Dataset excerpt
* Begin *

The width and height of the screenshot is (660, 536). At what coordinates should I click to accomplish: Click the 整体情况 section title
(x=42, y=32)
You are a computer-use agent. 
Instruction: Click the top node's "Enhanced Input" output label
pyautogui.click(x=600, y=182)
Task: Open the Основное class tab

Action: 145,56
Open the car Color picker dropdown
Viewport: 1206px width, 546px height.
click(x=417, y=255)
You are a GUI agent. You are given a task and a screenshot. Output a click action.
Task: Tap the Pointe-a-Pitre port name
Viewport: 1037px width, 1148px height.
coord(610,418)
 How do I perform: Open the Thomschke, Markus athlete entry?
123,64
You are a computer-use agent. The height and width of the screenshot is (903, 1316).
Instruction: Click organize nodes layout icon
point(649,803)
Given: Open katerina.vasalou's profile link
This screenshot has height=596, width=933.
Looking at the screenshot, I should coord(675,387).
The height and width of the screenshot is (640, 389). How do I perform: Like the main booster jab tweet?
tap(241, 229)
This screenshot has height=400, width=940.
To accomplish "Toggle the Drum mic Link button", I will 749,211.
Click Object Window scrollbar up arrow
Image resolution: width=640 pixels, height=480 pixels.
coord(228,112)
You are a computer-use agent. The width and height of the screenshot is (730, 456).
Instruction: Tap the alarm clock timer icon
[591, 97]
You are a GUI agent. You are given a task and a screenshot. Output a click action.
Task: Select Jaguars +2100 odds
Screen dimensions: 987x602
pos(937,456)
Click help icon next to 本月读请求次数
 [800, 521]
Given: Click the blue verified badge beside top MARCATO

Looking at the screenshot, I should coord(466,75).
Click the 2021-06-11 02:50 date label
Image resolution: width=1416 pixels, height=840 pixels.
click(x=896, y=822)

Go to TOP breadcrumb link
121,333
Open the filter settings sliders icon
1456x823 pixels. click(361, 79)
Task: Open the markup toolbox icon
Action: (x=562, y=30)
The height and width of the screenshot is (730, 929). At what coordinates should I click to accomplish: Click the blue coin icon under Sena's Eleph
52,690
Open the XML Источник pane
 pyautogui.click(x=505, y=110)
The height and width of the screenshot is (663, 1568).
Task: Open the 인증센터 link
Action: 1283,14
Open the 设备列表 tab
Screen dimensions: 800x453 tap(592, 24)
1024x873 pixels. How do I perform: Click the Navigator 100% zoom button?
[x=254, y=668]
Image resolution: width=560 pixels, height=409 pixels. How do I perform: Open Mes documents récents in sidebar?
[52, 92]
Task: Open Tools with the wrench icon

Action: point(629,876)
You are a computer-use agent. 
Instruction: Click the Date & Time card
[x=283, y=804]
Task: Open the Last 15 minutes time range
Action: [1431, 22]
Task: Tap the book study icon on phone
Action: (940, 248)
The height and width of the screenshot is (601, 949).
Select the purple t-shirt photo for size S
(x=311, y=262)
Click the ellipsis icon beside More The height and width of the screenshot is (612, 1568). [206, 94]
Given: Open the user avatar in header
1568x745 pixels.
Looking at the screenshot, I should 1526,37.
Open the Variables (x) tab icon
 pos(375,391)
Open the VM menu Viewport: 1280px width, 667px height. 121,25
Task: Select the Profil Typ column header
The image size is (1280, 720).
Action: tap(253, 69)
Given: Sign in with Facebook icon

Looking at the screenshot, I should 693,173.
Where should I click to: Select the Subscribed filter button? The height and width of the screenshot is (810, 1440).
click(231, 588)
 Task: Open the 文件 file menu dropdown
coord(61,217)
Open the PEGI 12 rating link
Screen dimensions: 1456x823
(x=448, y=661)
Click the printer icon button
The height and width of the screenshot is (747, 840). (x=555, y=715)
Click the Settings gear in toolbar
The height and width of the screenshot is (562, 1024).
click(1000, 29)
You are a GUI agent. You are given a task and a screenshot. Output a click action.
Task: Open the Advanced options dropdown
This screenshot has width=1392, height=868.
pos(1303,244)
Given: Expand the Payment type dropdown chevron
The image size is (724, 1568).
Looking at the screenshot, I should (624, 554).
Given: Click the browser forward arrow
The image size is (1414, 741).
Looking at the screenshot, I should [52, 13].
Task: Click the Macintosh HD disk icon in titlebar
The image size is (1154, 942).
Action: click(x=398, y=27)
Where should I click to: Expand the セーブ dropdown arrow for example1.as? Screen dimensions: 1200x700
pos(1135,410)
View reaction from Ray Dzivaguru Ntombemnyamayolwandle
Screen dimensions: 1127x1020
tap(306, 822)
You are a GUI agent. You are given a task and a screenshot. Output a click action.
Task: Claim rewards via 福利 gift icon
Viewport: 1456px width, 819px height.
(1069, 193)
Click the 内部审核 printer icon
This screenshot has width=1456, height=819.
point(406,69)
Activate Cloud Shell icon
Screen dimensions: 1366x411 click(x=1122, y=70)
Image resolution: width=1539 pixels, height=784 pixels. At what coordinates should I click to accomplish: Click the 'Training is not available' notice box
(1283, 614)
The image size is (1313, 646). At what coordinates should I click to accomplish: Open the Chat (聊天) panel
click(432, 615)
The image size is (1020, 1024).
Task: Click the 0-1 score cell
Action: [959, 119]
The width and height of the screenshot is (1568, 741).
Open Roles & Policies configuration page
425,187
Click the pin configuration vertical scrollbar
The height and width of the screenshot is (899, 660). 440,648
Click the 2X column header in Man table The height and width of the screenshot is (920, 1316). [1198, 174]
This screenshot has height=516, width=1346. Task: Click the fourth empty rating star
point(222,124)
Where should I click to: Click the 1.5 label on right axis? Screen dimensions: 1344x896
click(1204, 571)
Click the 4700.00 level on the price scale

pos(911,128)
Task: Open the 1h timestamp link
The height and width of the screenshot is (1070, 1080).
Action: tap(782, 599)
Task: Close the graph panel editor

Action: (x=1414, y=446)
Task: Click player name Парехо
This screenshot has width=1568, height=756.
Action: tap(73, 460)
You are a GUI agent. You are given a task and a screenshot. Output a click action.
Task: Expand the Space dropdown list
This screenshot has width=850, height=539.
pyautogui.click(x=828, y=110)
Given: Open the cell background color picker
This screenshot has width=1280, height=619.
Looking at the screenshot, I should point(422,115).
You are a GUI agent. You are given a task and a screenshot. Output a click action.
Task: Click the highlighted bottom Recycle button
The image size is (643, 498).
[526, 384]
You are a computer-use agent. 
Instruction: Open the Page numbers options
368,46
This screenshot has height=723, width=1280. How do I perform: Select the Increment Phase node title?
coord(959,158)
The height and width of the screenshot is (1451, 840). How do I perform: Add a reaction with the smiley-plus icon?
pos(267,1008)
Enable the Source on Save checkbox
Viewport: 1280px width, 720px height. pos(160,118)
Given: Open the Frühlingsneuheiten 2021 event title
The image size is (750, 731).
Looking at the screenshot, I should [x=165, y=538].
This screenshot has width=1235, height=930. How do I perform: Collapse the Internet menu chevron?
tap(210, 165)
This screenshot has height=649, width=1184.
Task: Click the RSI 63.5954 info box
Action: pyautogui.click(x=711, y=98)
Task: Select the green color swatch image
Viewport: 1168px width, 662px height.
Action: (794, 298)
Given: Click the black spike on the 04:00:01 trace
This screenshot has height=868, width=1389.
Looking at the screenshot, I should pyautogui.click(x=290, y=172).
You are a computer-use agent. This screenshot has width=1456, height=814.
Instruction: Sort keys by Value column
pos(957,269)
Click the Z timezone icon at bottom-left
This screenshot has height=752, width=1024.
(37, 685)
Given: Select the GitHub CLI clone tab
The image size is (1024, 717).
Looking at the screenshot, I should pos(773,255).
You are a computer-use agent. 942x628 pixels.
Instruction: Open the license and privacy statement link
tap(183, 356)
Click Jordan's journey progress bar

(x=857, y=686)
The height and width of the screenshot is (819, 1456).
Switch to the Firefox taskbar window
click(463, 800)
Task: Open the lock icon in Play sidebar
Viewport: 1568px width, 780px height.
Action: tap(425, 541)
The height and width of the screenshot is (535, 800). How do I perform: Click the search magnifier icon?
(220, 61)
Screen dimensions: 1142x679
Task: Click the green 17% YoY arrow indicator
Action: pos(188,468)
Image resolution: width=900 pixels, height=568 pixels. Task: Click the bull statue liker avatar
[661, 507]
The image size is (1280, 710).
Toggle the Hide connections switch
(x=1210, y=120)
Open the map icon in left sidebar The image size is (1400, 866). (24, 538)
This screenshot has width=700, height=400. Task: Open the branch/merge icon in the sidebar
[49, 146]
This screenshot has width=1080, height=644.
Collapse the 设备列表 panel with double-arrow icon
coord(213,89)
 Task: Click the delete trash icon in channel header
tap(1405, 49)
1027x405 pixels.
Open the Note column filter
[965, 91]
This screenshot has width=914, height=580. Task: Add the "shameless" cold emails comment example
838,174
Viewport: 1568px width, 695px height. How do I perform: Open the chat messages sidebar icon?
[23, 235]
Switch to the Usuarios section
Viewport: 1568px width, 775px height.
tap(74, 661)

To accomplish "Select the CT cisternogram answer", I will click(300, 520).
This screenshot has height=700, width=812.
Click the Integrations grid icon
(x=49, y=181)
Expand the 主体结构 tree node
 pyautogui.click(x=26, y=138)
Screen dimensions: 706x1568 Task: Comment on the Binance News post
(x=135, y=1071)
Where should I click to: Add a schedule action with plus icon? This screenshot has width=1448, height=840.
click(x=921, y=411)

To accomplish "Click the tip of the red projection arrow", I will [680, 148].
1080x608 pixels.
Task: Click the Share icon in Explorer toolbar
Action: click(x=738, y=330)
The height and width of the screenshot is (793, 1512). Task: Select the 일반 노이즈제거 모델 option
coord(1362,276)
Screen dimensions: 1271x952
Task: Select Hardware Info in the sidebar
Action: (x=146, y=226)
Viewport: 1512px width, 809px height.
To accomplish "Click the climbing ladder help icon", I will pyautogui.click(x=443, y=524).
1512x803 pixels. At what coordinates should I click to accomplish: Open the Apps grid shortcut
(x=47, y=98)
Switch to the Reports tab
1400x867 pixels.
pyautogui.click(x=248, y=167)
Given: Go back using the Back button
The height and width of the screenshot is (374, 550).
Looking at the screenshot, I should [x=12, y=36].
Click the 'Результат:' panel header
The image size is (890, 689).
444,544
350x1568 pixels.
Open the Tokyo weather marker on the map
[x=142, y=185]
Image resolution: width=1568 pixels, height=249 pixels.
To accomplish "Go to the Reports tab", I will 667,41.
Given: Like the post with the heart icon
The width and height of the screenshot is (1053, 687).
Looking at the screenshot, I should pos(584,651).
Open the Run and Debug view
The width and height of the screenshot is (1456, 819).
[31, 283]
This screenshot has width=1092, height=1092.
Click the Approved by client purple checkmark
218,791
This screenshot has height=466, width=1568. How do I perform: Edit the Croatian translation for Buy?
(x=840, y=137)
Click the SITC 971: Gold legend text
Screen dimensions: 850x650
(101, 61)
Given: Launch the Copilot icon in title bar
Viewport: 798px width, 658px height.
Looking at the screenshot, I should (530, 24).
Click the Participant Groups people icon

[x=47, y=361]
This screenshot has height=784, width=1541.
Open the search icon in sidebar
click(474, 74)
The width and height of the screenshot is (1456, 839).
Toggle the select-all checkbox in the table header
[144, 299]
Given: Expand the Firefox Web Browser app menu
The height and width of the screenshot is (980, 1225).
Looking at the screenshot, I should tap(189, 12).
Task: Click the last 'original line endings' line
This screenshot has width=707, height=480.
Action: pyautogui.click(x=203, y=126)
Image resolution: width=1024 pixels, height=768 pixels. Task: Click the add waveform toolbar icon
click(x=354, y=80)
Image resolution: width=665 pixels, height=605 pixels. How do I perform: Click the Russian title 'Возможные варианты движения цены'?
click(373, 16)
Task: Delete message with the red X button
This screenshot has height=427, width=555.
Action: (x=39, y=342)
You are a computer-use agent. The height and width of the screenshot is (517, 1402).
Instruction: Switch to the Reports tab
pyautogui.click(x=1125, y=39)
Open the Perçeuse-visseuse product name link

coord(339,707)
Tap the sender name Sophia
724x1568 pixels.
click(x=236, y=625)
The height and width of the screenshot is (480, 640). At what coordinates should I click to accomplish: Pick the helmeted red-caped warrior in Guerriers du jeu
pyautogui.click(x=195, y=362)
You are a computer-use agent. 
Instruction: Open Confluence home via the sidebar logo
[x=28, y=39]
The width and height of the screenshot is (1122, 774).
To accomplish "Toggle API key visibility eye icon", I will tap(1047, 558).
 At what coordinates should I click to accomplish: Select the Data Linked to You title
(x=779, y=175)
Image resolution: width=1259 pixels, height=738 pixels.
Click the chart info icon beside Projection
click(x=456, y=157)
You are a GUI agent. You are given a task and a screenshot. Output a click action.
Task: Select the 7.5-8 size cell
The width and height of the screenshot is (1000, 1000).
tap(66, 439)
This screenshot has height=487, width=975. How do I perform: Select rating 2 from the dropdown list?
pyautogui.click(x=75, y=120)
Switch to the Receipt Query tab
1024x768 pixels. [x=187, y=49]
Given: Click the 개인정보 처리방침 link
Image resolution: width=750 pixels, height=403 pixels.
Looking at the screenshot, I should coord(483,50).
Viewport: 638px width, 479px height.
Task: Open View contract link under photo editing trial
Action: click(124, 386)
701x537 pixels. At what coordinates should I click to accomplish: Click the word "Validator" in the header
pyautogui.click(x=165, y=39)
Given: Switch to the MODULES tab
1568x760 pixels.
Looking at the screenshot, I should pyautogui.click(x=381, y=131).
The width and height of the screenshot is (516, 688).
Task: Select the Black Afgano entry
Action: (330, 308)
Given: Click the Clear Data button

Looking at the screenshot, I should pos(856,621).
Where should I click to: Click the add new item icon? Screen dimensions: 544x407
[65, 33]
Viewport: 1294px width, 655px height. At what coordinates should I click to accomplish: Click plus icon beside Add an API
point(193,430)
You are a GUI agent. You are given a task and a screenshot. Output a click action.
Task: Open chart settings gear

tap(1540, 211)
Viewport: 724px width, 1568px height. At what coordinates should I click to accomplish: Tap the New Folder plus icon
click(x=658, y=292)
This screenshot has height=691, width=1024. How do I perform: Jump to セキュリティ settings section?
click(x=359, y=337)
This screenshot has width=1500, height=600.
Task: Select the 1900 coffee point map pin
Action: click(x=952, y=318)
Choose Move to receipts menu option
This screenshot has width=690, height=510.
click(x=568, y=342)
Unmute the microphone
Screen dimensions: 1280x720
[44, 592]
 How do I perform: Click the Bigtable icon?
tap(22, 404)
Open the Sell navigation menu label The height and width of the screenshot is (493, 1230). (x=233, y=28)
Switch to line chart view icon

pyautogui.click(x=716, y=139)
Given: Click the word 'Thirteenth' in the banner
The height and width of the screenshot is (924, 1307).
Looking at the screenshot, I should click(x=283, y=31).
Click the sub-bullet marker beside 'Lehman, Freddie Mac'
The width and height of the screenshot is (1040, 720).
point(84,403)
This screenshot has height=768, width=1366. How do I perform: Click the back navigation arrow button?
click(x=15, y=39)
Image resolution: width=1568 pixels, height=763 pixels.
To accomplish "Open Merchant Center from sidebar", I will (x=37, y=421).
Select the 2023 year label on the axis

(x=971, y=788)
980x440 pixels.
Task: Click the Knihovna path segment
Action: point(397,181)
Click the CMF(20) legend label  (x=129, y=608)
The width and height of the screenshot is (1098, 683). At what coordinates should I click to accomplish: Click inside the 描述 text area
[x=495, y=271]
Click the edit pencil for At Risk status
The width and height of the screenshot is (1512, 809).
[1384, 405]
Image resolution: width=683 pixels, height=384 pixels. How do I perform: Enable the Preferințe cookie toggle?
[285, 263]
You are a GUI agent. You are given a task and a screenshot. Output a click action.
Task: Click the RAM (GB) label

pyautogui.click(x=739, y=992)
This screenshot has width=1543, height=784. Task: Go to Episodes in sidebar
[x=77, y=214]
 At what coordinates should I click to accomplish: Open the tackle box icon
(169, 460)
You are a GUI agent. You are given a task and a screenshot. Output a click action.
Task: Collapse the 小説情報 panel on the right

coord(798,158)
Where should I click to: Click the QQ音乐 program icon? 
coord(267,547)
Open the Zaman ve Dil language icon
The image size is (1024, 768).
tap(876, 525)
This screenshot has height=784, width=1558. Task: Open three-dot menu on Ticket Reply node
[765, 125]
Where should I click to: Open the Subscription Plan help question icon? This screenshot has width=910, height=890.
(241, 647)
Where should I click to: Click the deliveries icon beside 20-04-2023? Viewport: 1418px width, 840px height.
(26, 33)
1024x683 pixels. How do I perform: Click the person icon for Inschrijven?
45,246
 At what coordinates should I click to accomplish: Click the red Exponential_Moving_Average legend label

* End *

SET PROBLEM: Reproduce everything from the start of the entries down to the line containing "click(x=417, y=255)" as a numbered list, skipping blank lines.

RESPONSE FOR THIS EXERCISE:
1. The width and height of the screenshot is (660, 536). At what coordinates should I click to accomplish: Click the 整体情况 section title
2. (x=42, y=32)
3. You are a computer-use agent. 
4. Instruction: Click the top node's "Enhanced Input" output label
5. pyautogui.click(x=600, y=182)
6. Task: Open the Основное class tab
7. Action: 145,56
8. Open the car Color picker dropdown
9. Viewport: 1206px width, 546px height.
10. click(x=417, y=255)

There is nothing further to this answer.